▶ [Отрывок]:
Как и прежде, фигура Сергея вызывала насмешки у однокурсников, и он старался ни с кем не общаться, чтобы никто лишний раз не заметил его уродств. Для 1983 года он действительно выглядел странно. Молодежь из кожи вон лезла, чтобы достать джинсы или модную куртку, а Головкин одевался, как старик, в несуразные, криво скроенные вещи. Он слушал советскую эстраду и никогда не посещал квартирные концерты или вечеринки. Единственным более или менее актуальным штрихом в его образе были удлиненные волосы, которые он отращивал, чтобы отвлечь внимание от своего лица.

Жил он у родителей, на еду тоже тратиться не приходилось, но денег все равно недоставало. Мать с отцом, как и абсолютное большинство советских людей, считали, что детям деньги в руки давать нельзя независимо от того, сколько этим детям лет. Несколько раз он пытался устроиться на работу сторожем или разнорабочим, но всякий раз через пару дней бросал службу. Ему казалось, кто-то заметил у него отсутствие зубов или прыщи, кто-то смеется у него за спиной. Он понимал, что подобные домыслы могут оказаться неправдой, но вынести этого все равно не мог.

Теперь по вечерам Головкин закрывался у себя в восьмиметровой комнате и ночами напролет смотрел документальные фильмы, которые обычно показывали после одиннадцати и до перерыва в вещании. Он одну за другой курил дешевые папиросы и представлял тех подростков на месте жертв фашистов. Эти фантазии возбуждали его сильнее, чем что-либо еще, и он стал мастурбировать чаще, чем в подростковом возрасте. Жизнь будто застопорилась на бесконечном повторе одного и того же дня, и Сергей не замечал, что все сильнее откатывается назад в развитии.

Мы развиваемся через травмы. Невозможно стать полноценным человеком, не пройдя определенные психологические испытания. Иногда стресс оказывается сильнее, чем человек способен вынести. В этом случае на какой-то период времени происходит откат в развитии, и чем интенсивнее негативное переживание, тем он дальше. Случается, после сильного шока кто-то даже может утратить память или способность говорить, но эти состояния обычно рано или поздно проходят.

▶ [Материал]:
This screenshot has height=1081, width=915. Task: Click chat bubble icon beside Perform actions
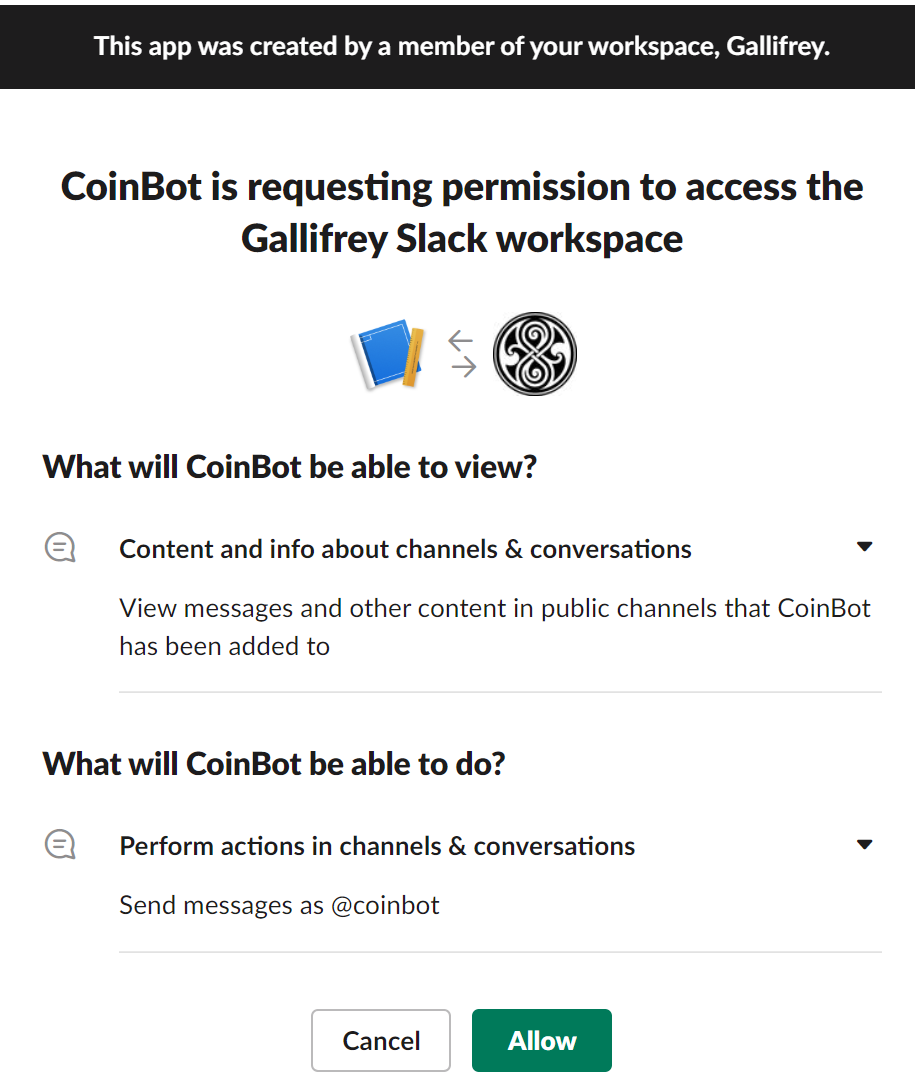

...

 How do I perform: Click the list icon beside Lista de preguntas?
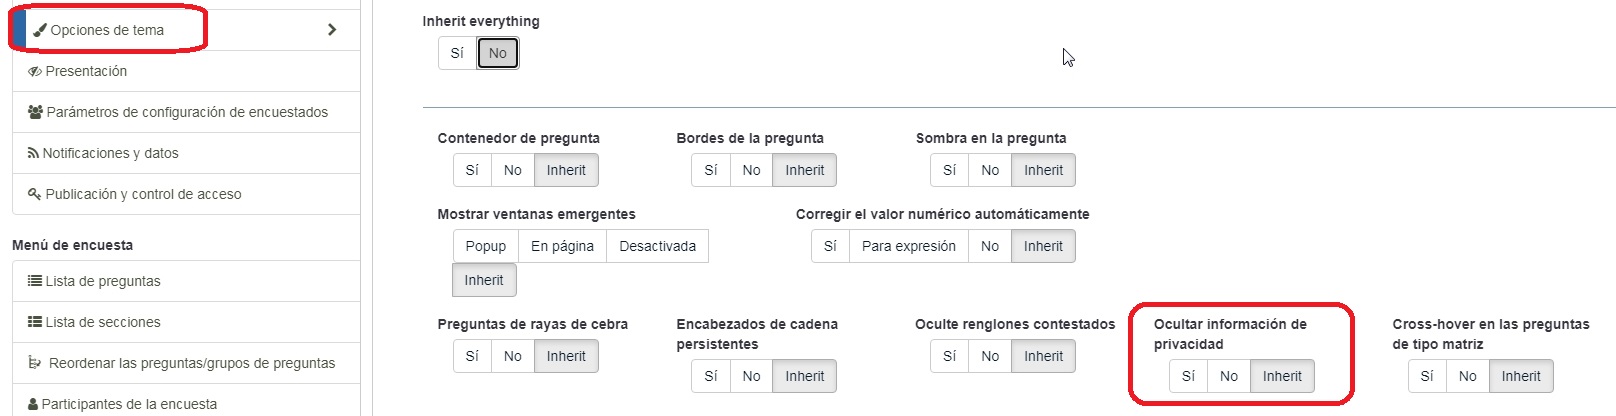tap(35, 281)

▶ [Что нужно сделать]: Перечислите по отрывку все, что, как казалось Головкину на работе, окружающие замечали у него или делали.

▶ [Выполненное задание]: Ему казалось, что кто-то заметил у него отсутствие зубов. Ему казалось, что кто-то заметил у него прыщи. Ему казалось, что кто-то смеется у него за спиной.